Not surprisingly, this chapter includes artists who function like
biologists, such as Brian Collier who conducted field studies and documented
the ecology of green spaces along a his daily commute, a 50-mile stretch of
Interstate 74 in Illinois, and artists who are also biologists, such as Brandon
Ballengée, whose installation sculpture Collapse (2012), visually represents
the collapse of the ecology of the Gulf of Mexico after the Deepwater Horizon
oil spill and includes a 435-page Appendix that provides his scientific
research and data used to create the sculpture.
Re/Use
has a double mission, to present artists who reflect on the use and reuse of
natural resources while also examining “the process by which we ascribe
cultural or financial value to the natural world.” Jennifer Allora and Guillermo Calzadilla’s Land Mark (Foot Prints)

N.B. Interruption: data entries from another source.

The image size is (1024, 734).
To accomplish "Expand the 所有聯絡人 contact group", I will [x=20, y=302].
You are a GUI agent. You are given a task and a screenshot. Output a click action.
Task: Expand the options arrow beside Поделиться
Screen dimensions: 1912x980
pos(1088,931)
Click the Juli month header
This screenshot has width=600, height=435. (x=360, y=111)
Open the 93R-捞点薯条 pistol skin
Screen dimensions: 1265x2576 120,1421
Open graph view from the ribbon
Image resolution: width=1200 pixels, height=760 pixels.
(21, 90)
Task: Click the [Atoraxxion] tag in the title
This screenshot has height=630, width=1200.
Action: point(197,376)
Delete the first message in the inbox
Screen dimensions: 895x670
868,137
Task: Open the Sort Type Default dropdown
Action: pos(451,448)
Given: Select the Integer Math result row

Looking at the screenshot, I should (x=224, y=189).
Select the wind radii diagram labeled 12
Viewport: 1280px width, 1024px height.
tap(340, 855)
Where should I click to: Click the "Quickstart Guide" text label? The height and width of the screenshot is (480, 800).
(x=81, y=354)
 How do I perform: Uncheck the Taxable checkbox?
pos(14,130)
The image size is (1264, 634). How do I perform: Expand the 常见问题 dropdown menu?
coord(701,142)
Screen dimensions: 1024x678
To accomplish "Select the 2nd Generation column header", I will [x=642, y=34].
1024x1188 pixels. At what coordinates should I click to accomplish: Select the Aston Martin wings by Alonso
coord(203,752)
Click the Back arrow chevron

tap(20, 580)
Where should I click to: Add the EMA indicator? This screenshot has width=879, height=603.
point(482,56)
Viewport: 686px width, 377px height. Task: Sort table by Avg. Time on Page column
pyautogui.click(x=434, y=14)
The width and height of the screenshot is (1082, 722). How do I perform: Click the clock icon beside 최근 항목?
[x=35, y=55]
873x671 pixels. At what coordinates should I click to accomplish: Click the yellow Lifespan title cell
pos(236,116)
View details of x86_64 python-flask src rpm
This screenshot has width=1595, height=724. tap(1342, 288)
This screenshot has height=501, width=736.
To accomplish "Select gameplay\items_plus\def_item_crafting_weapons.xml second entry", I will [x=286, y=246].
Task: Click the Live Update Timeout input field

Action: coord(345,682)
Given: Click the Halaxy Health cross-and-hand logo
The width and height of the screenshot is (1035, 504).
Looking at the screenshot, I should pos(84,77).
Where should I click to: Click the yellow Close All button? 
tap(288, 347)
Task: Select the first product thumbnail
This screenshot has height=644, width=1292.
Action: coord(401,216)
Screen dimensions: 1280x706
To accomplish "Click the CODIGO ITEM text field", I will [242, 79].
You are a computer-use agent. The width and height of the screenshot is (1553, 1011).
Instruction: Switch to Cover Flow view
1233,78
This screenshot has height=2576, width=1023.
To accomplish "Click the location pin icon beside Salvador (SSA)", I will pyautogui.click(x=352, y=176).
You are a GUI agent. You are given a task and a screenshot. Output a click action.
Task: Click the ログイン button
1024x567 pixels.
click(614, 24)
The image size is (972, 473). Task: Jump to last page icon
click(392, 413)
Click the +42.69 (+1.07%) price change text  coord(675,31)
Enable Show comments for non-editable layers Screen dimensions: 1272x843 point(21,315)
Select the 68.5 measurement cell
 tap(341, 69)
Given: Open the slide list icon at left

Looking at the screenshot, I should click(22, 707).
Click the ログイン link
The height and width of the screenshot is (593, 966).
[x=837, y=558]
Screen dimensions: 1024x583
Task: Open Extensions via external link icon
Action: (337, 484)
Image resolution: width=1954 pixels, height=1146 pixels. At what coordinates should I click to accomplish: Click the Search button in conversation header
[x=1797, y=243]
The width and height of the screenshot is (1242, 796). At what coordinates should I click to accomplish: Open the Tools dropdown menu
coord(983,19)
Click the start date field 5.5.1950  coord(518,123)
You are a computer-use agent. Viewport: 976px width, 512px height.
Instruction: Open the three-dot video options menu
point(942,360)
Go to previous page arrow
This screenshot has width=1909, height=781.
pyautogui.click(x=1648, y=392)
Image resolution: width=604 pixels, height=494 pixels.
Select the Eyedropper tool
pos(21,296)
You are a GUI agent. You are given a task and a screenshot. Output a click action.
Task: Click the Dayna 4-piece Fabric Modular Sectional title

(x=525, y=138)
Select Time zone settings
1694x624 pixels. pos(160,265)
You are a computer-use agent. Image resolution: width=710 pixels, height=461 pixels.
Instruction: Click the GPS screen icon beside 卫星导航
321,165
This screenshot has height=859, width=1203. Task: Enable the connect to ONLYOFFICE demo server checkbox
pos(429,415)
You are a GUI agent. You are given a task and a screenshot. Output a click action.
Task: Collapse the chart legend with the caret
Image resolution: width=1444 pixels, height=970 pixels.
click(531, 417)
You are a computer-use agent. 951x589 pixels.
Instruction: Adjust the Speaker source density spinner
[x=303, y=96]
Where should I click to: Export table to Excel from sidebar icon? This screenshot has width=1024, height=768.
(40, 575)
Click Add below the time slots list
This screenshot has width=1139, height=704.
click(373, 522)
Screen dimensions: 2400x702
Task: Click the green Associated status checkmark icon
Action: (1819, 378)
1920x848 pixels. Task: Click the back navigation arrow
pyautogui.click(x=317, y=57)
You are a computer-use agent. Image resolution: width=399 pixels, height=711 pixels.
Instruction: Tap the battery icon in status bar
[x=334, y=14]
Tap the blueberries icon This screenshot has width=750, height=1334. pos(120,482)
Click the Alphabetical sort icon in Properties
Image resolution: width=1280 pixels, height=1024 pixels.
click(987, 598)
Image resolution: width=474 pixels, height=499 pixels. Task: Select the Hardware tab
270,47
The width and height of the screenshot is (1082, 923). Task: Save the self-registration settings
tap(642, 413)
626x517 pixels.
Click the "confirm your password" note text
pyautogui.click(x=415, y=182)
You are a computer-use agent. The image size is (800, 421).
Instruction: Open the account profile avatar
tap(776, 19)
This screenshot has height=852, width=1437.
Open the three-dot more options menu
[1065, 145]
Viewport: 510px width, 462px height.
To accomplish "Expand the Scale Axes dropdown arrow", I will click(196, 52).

(2001-2) is a good example of the kind of work that reflects the intersections
of the natural, social, political, and economic worlds and it figuratively and
quite literally, crosses boundaries.
This project included sculpture, photography, video, and public
interactions. The artists worked with
civil-disobedience groups protesting the U.S. Navy’s use of the island of
Vieques, a small Puerto Rican island, for naval exercises including bombing and
biological and chemical weapons testing.
Allora and Calzadilla created rubber soled shoes used by the protestors
who illegally occupied the island to disrupt testing exercises. The shoes left imprints with image and
messages that allowed them to communicate with the Navy but also, as Brown
notes, to lay down their “landmark” on an island from which they had been
forcibly removed.
Re/Create
showcases artists who truly represent a new breed of artists who work within
human and natural systems seeking to affect positive change. The artists in
this chapter aim to remediate environmental problems and Brown describes them
as “radical in intent and iconoclastic in method, they seek to challenge the
status quo and disrupt conventional habits” (182) and projects such as
the ones presented in this chapter go well beyond the traditional borders of
art. It is a heady and exciting mix
including a project by Amy Franceshini’s collective, Futurefarmers, that seeks
to produce energy from algae; multiple artists and collectives working on
gardening-based projects, including Nils Norman’s playful rolling bio-deisel
library, plant nursery, and education center contained within a converted bus;
Natalie Jeremijenko’s delicateButterfly Bridge (2010), a butterfly crossing for
a busy street; and the Superflex collectiveSupergas/The Land (2002) project to
retro-engineer a Danish modern lamp to run on biogas produced from the dung of
cows living on small subsistence farms.
Re/Act,
the short final chapter presents artists Brown defines as “more like
eco-activists operating within an art context and using creative means to
achieve their environmental goals.”
The artists and collectives in this chapter share many qualities with
those in the previous one, in fact, the FreeSoil collective is also one of Amy
Franceshini’s projects, and the two perhaps could have been combined into a
single chapter. Notable artists and
projects in this section include Eve Mosher’s HighWaterLine (2007), a project
that marked the streets and pavement of Manhattan and Brooklyn with lines representing
ten feet above sea level, the projected level of sea rise due to global
warming, and Dirk Fleishmann’s myforestfarm (2008) a project in which he set up
a micro-business, an organic carbon-neutral carbon offset reforestation program
in the Philippines that aims to be sustainable in ten years.